Emergency Preparedness

Wednesday 30th May 2018 10:10 EDT
 

Over the spring and summer of 2017, terrorist incidents in Westminster, Manchester and London Bridge, and then the tragic fire at Grenfell Tower in Kensington, rightly put Emergency Response at the forefront of minds across the UK; communities, politicians and public servants alike.

While the terrorist incidents in London were managed by individual Local Authorities and emergency services with minimal need for support from their neighbours, the scale of the Grenfell Tower disaster required a pan-London response, and we should be proud that many of Brent’s councillors had a visible presence, and that over 100 Brent Council staff answered the call for mutual aid. They covered roles as diverse as working at the Borough Emergency Control Centre and providing support directly to affected families. Brent’s own Chief Executive temporarily joined the “Head Office” of the Grenfell Fire Response Unit to head up the Humanitarian Assistance response.

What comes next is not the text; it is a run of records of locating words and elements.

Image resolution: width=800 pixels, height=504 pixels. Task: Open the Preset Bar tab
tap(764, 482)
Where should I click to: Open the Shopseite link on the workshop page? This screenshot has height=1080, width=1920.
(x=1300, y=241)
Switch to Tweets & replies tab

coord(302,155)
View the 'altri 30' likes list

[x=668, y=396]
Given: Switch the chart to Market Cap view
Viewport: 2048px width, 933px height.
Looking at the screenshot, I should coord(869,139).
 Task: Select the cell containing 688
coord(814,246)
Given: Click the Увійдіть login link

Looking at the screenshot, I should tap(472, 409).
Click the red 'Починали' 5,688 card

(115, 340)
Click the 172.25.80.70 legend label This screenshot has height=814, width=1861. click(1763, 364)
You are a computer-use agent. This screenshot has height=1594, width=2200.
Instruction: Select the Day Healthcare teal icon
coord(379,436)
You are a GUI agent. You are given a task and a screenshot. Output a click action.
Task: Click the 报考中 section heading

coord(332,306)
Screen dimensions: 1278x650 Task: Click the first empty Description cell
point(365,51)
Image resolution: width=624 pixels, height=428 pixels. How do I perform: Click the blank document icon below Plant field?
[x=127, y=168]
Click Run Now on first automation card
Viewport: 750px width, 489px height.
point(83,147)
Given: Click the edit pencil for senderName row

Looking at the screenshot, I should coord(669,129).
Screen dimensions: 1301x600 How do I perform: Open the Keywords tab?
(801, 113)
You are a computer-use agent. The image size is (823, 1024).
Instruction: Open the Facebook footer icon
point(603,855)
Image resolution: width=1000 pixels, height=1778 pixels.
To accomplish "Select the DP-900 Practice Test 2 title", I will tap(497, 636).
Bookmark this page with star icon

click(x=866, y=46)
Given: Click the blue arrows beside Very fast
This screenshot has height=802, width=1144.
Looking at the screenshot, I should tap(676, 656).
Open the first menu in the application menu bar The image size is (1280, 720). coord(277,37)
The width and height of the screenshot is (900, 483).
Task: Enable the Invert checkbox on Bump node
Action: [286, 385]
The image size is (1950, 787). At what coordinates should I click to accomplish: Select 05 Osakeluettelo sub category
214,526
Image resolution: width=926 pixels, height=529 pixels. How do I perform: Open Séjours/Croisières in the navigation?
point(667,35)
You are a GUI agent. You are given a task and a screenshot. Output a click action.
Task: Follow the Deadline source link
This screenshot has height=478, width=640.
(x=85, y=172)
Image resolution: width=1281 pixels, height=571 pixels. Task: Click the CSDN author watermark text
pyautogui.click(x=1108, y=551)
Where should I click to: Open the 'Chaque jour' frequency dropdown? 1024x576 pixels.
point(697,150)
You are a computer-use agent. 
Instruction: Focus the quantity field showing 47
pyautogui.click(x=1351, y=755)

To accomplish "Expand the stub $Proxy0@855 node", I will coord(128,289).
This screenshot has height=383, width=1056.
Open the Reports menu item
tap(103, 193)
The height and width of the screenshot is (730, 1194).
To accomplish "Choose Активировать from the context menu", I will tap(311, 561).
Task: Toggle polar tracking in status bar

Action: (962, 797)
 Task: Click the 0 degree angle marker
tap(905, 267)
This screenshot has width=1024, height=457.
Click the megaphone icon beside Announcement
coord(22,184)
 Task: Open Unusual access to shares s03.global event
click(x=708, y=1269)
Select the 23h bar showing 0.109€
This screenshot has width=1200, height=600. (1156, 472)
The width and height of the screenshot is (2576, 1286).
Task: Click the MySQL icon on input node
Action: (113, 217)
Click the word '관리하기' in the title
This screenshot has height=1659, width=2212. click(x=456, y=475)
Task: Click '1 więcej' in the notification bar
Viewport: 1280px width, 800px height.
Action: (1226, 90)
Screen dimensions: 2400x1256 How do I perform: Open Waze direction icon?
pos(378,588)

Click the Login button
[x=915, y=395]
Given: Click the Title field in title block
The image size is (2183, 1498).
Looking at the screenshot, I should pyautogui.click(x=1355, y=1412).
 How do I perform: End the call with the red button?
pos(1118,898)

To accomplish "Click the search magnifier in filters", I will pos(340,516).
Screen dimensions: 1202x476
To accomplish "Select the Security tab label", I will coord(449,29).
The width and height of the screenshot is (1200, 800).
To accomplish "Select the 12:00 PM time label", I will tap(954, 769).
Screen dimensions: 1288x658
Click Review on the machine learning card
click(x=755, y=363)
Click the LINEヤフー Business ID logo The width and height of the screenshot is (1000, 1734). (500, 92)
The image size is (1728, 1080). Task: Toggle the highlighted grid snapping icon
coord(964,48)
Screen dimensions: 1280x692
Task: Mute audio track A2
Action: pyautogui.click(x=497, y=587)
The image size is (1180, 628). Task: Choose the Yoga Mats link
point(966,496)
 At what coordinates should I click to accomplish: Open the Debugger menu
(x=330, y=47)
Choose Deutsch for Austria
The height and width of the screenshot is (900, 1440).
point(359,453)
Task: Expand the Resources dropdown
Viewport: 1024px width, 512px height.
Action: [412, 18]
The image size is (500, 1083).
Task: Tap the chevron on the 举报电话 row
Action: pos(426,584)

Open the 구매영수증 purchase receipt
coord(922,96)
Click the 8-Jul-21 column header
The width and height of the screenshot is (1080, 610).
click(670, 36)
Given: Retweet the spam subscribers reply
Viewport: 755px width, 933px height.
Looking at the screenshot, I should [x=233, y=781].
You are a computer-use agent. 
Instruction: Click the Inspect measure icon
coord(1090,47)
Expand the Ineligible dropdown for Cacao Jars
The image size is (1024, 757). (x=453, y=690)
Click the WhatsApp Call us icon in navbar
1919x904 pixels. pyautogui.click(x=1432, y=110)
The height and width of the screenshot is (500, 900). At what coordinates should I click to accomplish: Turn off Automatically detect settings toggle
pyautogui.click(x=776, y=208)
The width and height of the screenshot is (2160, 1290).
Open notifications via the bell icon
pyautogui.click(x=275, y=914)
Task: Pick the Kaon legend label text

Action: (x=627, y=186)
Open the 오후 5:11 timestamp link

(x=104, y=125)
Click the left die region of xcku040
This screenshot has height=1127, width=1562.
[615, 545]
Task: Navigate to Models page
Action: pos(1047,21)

In light of the number and scale of incidents in 2017, Brent Council’s Audit Committee agreed there would be benefit in reviewing Brent’s own emergency preparedness. Given the cross-cutting nature of incident response, the task group was drawn from the Council’s three scrutiny committees and the Audit Committee; and I was chosen to chair it. During this work we looked at best practice and benchmarking from other London boroughs, heard from experts in the field, reviewed documents and plans, took part in a scenario exercise, and visited the facilities that would be used as our own Borough Emergency Command Centre in the face of a major incident.

The resulting report, which we discussed at Full Council a few weeks ago, outlined a number of Brent’s strengths, and made nine recommendations, many of which were already underway or completed by the time the report was published. Emergency duty rotas have been reviewed and numerous more senior council officers have been trained to coordinate major incident responses, new training has been commissioned from the Cabinet Office for both senior council staff and local ward councillors to ensure they are ready to respond if needed, a review of emergency accommodation and rest centre locations has been carried out, and meetings and exercises have helped maintain our already very strong relationships with the police, ambulance, fire, and localised partners such as Wembley Stadium.

Thankfully, incidents the scale of Grenfell are rare. Outside of Brent’s support for the Grenfell response; the Civil Contingencies team dealt with 21 incidents in 2017; mostly domestic house fires, floods, or explosions, and a few localised issues such as power cuts, storms and burst water mains. The exception was the discovery of an unexploded bomb which required the (thankfully temporary) evacuation of a large number of households in the Brondebury Park area, which tested officers and local ward councilors, both of whom rose to the occasion. While we all hope that the people of Brent are spared any major incident, they can feel reassured that a strong foundations are in place should the Council be called upon to respond.